Time Warner filed documents last week to spin off Time Inc. -- the media giant's worst-performing division -- into what Bloomberg calls "the world’s largest publicly traded magazine company." The move, as ICv2.com notes, would effectively rid Time Warner of all of its remaining print assets except for DC Comics, which remains part of the Warner Bros. Entertainment subsidiary.

Time Inc., whose sales have fallen in five of the past seven years, publishes more than 20 magazines, including its namesake Time, Entertainment Weekly, Fortune, Sports Illustrated and People.
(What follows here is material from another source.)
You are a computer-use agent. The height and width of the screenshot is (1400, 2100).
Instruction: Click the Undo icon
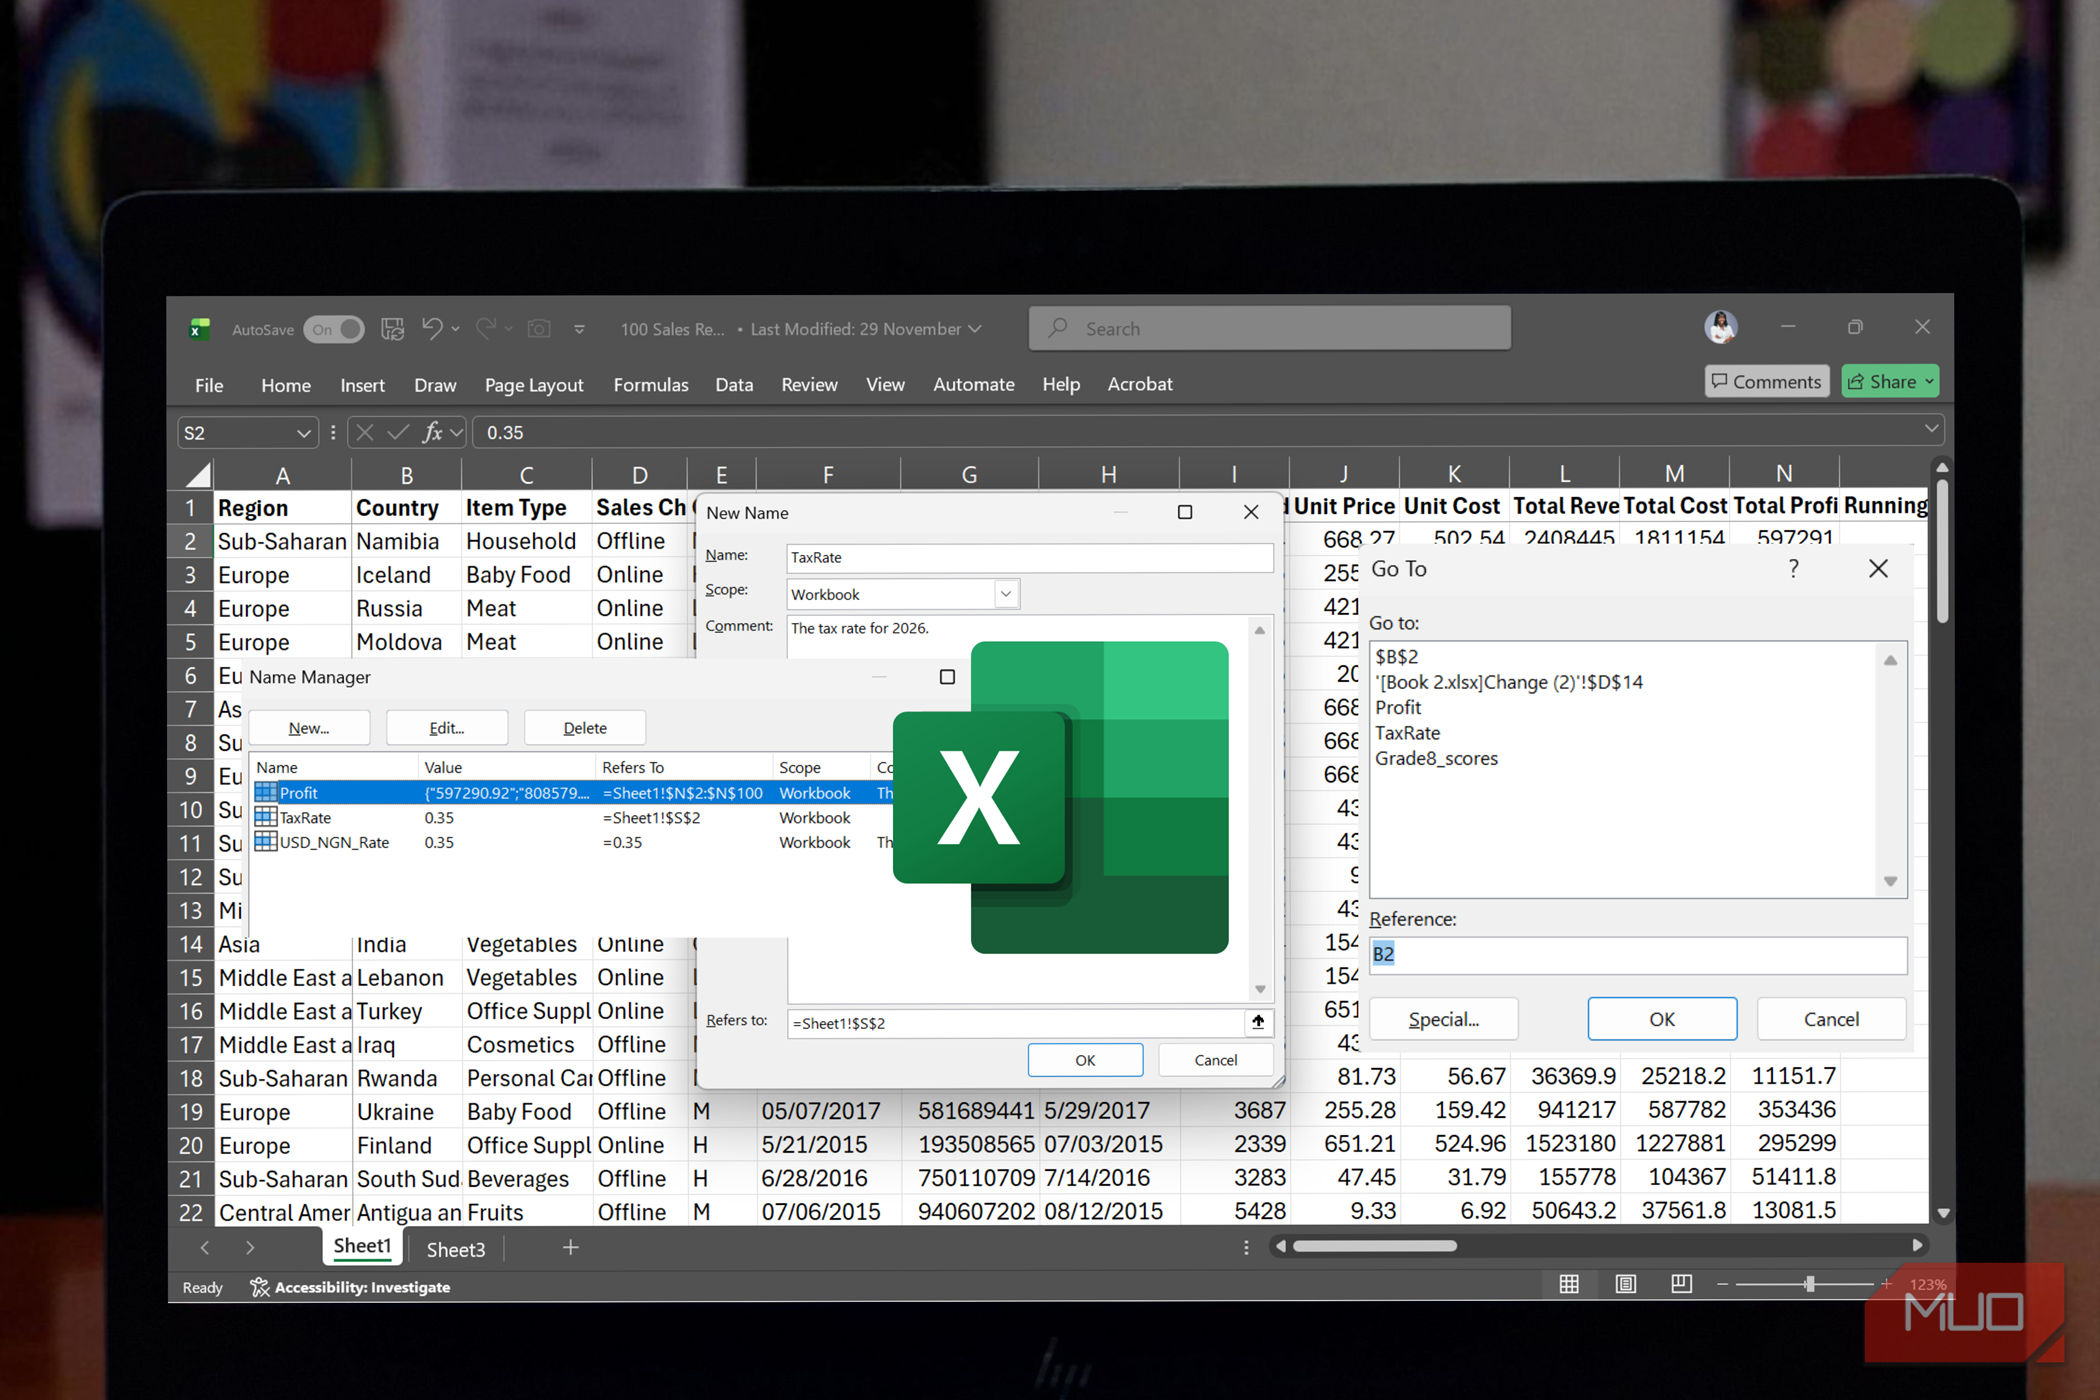tap(432, 328)
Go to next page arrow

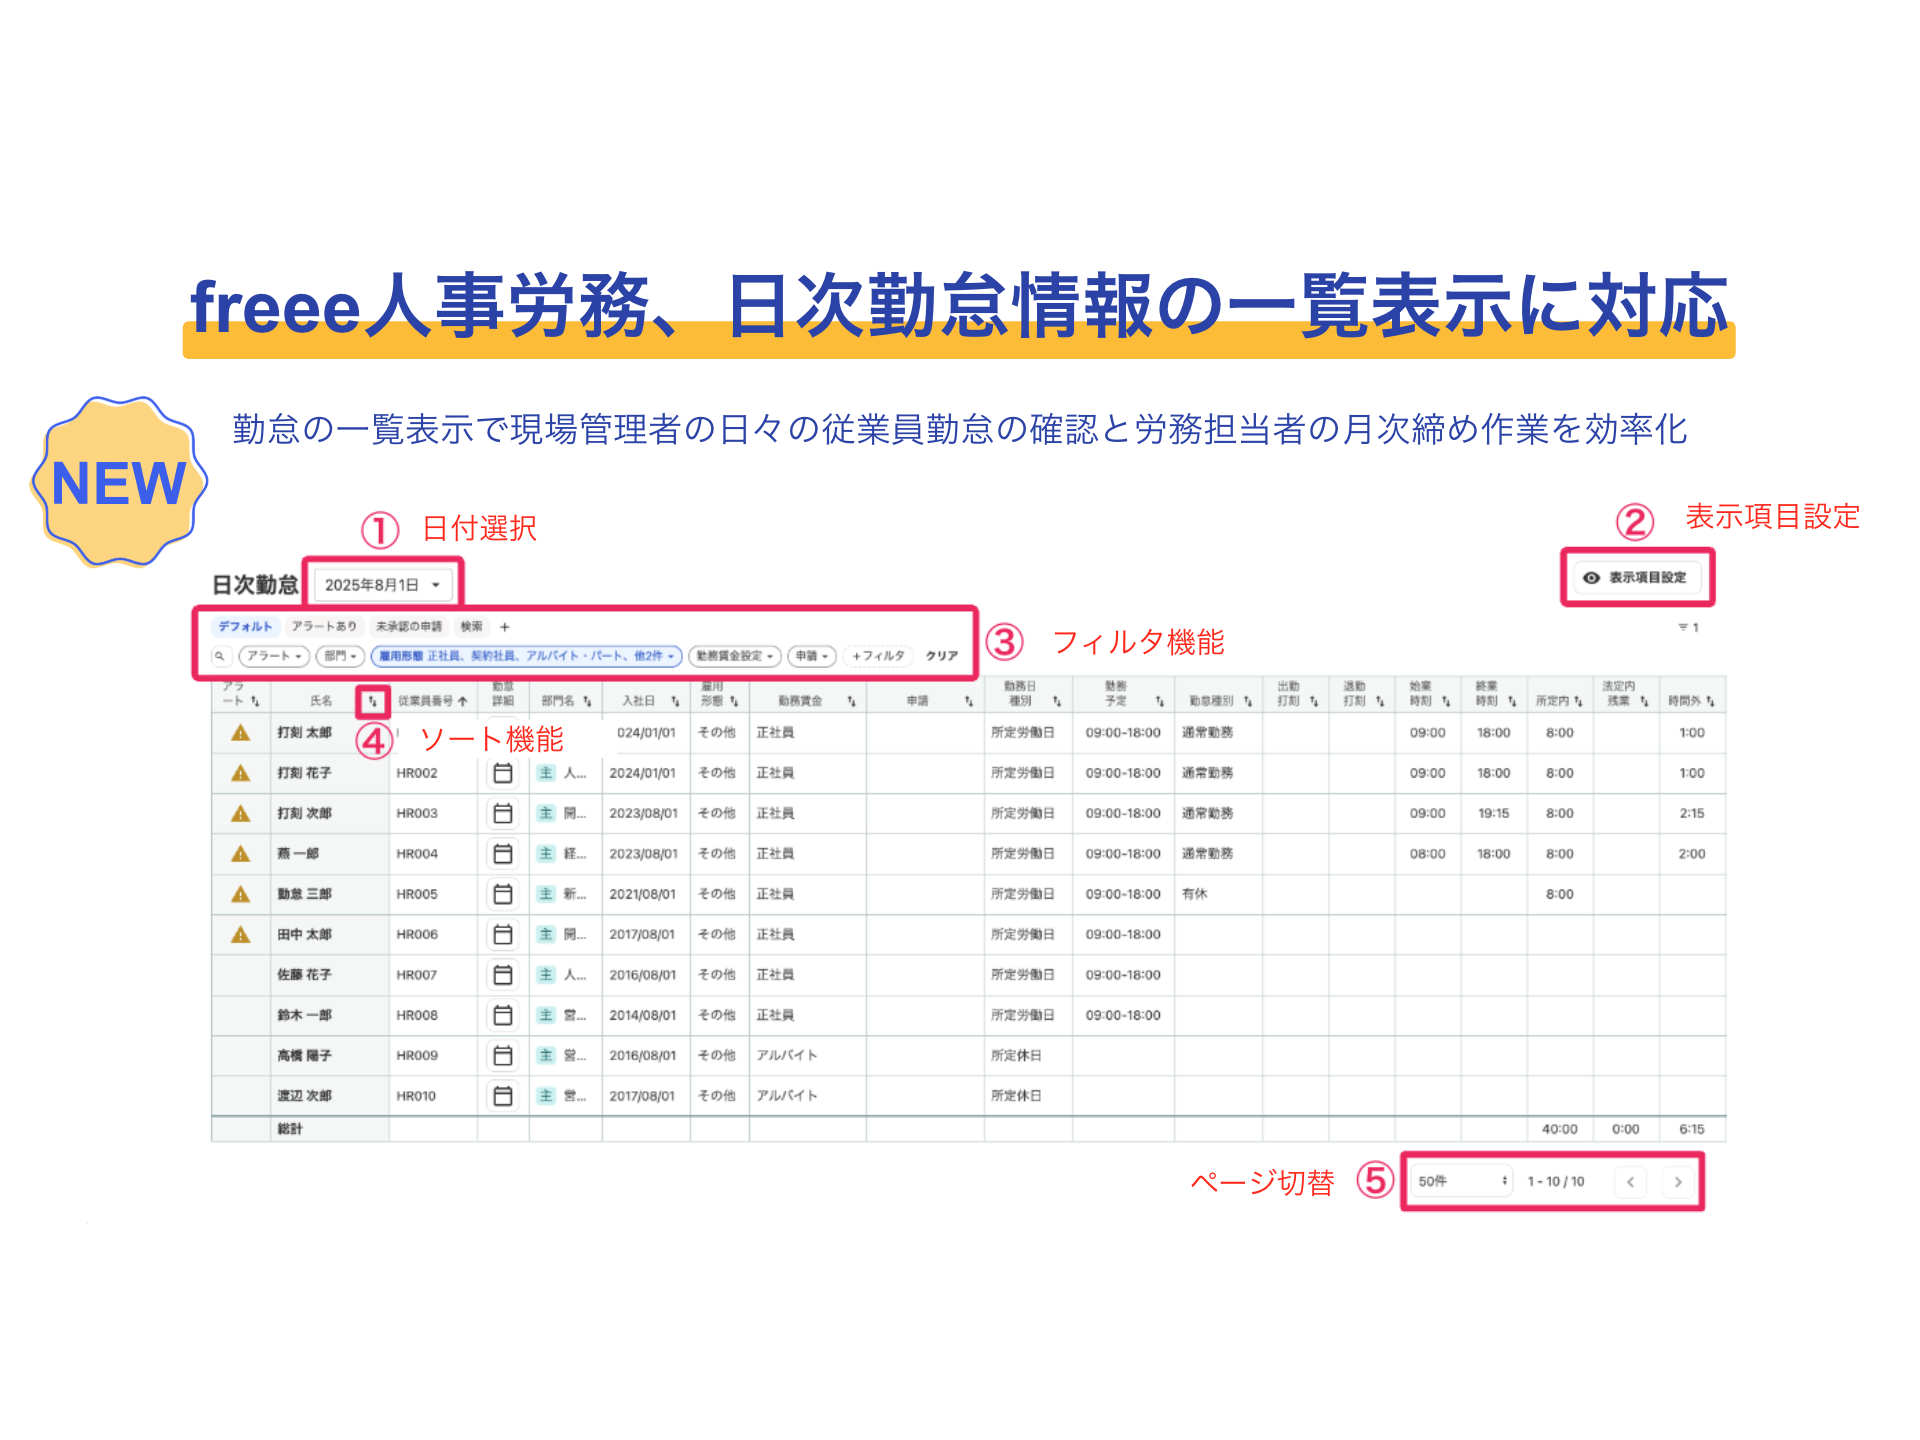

It added Food & Wine, Travel & Leisure and Departures in September when it acquired American Express Co.'s publishing unit.
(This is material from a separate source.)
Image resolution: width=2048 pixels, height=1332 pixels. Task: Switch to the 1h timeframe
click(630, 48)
Talk of the spinoff, planned for sometime in 2014, began in March after a failed attempt to forge a new venture with Ladies' Home Journal publisher Meredith Corporation. "A complete spinoff of Time Inc. provides strategic clarity for Time Warner Inc.," Time Warner CEO Jeff Bewkes said at the time, "enabling us to focus entirely on our television networks and film and TV production businesses, and improves our growth profile."

ICv2 draws a line between those comments, the Time Inc. spinoff and the recently announced move of DC's editorial operations from New York City to Burbank, California, to underscore the comics division's position "as a development house for media properties."

Kinney National Company purchased National Periodical Publications in 1967 as part of a buying spree that included Panavision and a Hollywood talent agency. Two years later, Kinney acquired the cash-strapped Warner Bros.-Seven Arts. Shortly thereafter, amid a financial scandal over its parking operations, Kinney spun off its non-entertainment assets and changed its name to Warner Communications. Time Inc. and Warner Communications then merged in 1990 to form Time Warner.